2026年4月の予測市場における月間取引高が、前年比で約588%増となる298億ドル(約4.5兆円)に達し、過去最高を記録しました。ポリマーケット(Polymarket)やカルシ(Kalshi)といったプラットフォームが急速な成長を遂げる一方で、ウォール・ストリート・ジャーナル(WSJ)の分析により、利用者の7割以上が損失を出している実態が浮き彫りになっています。市場の拡大が続く中で、利益の極端な偏りと個人ユーザーの収益性が大きな課題として注目されています。
記録的な市場拡大と主要プラットフォームの動向
予測市場は過去1年間で急激な成長を見せており、先月の月間取引高は298億ドルという驚異的な数字を記録しました。この成長を牽引しているのは、ブロックチェーンベースの分散型予測市場であるポリマーケットと、米国で規制を受けて運営されているカルシの2社です。

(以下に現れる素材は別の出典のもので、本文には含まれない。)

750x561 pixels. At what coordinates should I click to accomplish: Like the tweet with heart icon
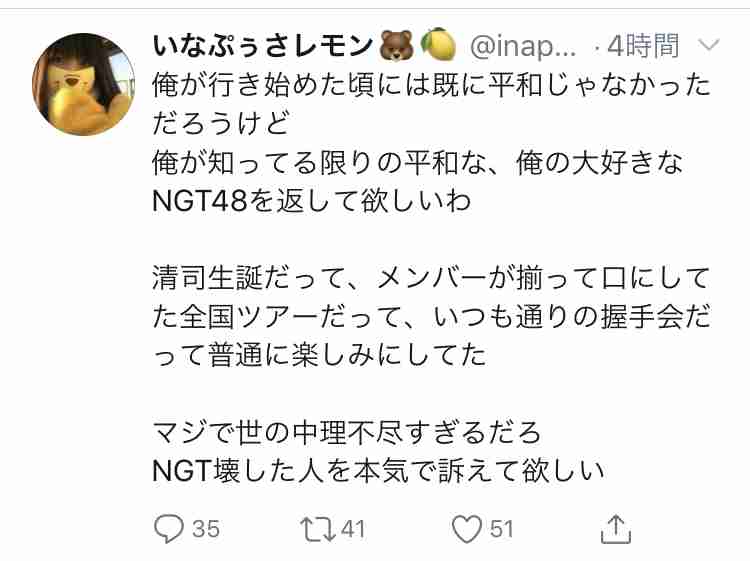pyautogui.click(x=466, y=529)
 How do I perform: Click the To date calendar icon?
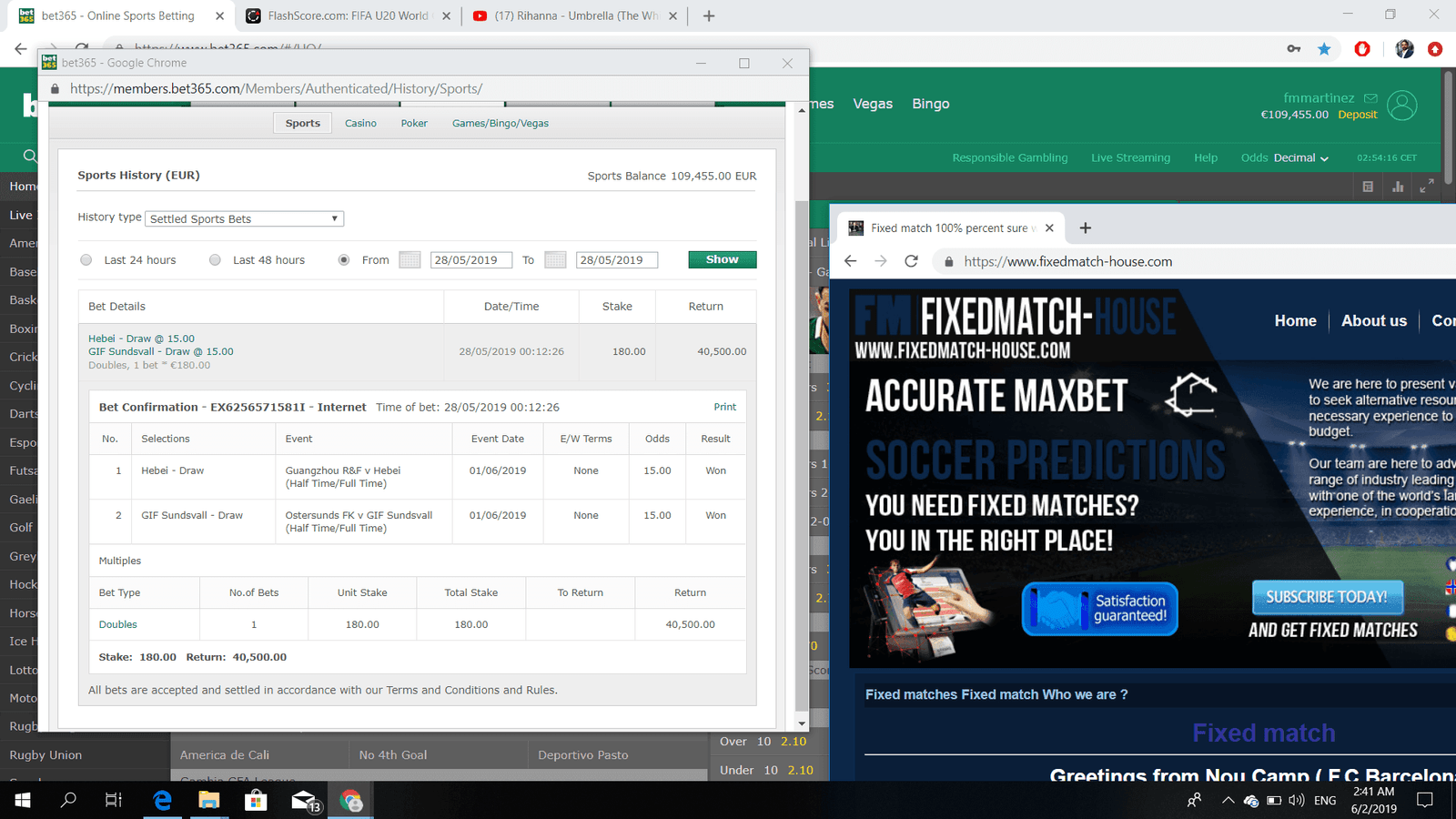[x=555, y=260]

市場調査によると、取引の対象は従来の暗号資産関連のテーマから、スポーツ、政治、地政学的なイベントといった現実世界の出来事へとシフトしています。特にカルシでは取引高の約85%をスポーツ関連が占めており、主流層への普及が進んでいると見られます。これらのプラットフォームは、最新の世論や予測を反映する「リアルタイムのセンチメントダッシュボード」として、主要な金融メディアや検索エンジンにも統合され始めています。
WSJの分析が示す収益構造の歪みとプロの台頭
市場全体が活況を呈する一方で、参加者の収益状況は厳しい現実を示しています。WSJがポリマーケットの約160万アカウントを分析した結果、利用者の70%以上が損失を抱えていることが判明しました。さらに、利益の分配は極めて不均衡であり、わずか0.1%のアカウントが全利益の67%を独占しているというデータも示されています。
この背景には、高度なデータ分析を駆使するプロのトレーダーや、自動化された取引ボットの存在があります。分析レポートでは、一般的な個人トレーダーが損失を出す一方で、膨大なデータにアクセスできる専門的な取引業者が利益を上げている現状が指摘されています。また、損失を出しているユーザーは、極端な価格設定(10セント以下、または90セント以上)の契約で頻繁に取引を行う傾向があることも、学術的な研究によって明らかになりました。
ポイント
・2026年4月の月間取引高は298億ドルに達し、前年比で約588%の成長を記録しました。
・ポリマーケットの利用者のうち70%以上が損失を出しており、一般的なユーザーの損失額は1ドルから100ドルの間に集中しています。
・利益の67%をわずか0.1%のアカウント(約2,000件未満)が占めており、収益の極端な集中が見られます。
・市場の成長は、暗号資産関連よりもスポーツや政治といった現実世界のイベントへの関心によって支えられています。
・個人ユーザーと、データやボットを活用するプロのトレーダーとの間にある格差が、市場の健全性における議論の焦点となっています。